The reason for this apparent discrepancy is that nitrate containing plants generally provide significant amounts of vitamin C - and vitamin C is a well known inhibitor of the mechanism whereby these compounds are converted into carcinogenic nitrosamines.
The process is whereby nitrates and nitrites are changed to nitrosamines is called NITROSATION - this conversion process is usually associated with certain nitrates derived from certain foods and contaminated water. Nitrosamines are also be produced when nitrate containing foods are prepared at very high temperatures.
Writing in the journal of Analytical Chemistry, Prof. Earl Harrison and his colleagues show how they found that garlic can actually inhibit the nitrosation of nitrites and so reduce the quantity of toxic nitrosamines that are produced during the breakdown of dietary nitrates and nitrites.
The researchers set out to prove this in a clinical trial where they gave four different groups of volunteers either 1,3 or 5 grams of fresh garlic or 3 grams of aged garlic extract. A fifth group was given 500mg of vitamin C.
The volunteers were all given the same daily amount of sodium nitrate asked to take it along with their specific dosages of garlic or vitamin C for a period of seven days.
To assess the efficacy of the garlic in countering nitrosation the researchers measured the levels of NITROSOPROLINE in the volunteers' urine - nitrosoproline being an indicator of nitrosation activity.
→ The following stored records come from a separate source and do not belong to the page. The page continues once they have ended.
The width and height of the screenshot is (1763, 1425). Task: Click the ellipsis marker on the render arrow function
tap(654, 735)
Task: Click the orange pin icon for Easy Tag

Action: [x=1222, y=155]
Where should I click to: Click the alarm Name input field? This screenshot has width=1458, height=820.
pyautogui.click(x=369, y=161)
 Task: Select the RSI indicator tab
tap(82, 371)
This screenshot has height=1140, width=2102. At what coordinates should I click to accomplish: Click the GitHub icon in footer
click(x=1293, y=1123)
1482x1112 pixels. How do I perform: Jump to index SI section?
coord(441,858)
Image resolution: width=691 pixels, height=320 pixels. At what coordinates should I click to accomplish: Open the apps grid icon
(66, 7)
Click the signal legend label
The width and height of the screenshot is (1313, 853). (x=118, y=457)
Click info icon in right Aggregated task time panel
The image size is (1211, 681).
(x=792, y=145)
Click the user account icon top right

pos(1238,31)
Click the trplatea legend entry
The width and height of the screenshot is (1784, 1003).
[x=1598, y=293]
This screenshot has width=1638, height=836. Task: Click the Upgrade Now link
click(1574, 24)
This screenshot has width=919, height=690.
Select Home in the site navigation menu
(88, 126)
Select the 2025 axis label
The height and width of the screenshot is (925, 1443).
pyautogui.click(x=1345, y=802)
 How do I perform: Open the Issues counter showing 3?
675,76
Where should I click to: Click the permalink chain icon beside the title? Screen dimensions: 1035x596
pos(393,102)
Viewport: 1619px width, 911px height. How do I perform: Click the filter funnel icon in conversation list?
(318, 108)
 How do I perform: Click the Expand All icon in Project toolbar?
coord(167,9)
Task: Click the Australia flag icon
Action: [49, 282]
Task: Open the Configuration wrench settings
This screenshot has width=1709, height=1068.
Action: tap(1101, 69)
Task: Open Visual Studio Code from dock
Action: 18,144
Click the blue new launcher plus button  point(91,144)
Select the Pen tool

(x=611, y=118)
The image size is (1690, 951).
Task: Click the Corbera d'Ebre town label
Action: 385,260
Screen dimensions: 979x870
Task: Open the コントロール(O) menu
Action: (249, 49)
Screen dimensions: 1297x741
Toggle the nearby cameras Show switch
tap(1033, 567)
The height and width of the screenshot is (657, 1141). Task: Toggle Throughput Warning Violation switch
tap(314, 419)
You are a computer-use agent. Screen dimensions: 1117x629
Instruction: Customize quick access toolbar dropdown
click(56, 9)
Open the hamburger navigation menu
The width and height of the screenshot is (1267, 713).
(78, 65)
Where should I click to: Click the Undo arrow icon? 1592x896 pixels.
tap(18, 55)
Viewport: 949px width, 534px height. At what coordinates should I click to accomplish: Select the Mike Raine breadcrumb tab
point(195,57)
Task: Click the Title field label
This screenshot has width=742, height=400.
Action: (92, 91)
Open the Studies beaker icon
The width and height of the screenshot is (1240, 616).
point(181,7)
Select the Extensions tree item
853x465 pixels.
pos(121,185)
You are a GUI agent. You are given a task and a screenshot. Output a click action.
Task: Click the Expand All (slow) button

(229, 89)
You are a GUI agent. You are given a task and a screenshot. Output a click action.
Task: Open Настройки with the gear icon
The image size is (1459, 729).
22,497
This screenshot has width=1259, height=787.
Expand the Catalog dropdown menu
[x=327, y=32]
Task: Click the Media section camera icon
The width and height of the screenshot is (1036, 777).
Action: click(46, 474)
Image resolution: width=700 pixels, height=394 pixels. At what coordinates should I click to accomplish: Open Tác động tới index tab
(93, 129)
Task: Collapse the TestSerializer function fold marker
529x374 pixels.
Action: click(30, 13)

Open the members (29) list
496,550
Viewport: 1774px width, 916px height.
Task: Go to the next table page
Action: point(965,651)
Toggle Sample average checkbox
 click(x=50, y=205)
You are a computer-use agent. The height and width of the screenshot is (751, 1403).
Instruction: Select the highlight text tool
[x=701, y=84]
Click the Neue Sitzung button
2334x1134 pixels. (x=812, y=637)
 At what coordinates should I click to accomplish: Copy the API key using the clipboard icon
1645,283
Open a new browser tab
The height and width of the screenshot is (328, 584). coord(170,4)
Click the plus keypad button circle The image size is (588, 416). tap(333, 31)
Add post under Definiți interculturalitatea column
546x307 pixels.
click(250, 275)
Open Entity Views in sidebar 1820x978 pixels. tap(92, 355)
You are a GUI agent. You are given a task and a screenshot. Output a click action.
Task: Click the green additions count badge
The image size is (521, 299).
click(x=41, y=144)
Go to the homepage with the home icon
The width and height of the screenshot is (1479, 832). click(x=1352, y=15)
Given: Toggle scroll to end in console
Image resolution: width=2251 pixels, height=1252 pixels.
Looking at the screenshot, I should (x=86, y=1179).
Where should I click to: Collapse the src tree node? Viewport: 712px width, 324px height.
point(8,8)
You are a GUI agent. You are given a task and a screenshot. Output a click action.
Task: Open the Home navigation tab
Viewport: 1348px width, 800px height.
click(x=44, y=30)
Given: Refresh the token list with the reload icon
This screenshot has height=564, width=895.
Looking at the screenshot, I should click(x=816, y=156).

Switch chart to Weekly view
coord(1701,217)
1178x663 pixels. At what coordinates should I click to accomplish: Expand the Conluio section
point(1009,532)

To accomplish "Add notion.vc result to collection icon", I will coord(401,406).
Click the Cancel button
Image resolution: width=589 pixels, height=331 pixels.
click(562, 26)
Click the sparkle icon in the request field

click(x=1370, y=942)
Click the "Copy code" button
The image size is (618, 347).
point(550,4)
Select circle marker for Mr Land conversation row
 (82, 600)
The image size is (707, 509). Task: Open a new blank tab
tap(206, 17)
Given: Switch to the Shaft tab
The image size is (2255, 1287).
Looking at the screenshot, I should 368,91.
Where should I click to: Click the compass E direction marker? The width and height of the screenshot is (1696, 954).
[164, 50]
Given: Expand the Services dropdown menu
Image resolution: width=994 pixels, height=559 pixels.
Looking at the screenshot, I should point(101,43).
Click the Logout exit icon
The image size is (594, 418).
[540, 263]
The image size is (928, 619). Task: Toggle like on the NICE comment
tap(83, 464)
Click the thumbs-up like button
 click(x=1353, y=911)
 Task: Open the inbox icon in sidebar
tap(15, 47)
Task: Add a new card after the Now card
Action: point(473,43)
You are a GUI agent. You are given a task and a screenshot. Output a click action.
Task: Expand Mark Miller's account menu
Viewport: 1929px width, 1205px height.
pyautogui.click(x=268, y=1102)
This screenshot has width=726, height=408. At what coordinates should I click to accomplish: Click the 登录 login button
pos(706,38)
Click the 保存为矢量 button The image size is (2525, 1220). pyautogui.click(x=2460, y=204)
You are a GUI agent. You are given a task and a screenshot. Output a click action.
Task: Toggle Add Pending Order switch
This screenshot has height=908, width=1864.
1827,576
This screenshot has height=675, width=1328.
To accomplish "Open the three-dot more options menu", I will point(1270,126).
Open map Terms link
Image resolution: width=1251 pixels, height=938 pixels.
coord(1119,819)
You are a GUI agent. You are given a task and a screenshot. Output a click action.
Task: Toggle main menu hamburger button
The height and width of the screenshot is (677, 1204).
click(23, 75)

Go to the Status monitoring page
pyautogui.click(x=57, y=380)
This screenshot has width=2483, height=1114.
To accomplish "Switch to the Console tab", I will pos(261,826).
When the urine samples were analyzed the researchers found that the quantity of nitrosoproline in the urine of the different groups of volunteers was inversely proportional to the dosage of garlic that they had taken each day. In other words the higher the dose of garlic the lower the levels of nitrosamines. The group taking vitamin C also had low levels of nitrosoproline.
Previous studies have shown how spices can prevent the formation of other cancer causing compounds - such as the heterocyclic amines that are produced when meat is cooked at high temperatures. This study is yet another reminder of the health benefits that even a single spice can confer on those who are prepared to eat it in sufficient quantities on a regular basis.
It also strengthens the case for the inclusion of a wide variety of culinary herbs and spices in our diet as compounds in these foods have synergistic relationships that can boost one another's beneficial effects.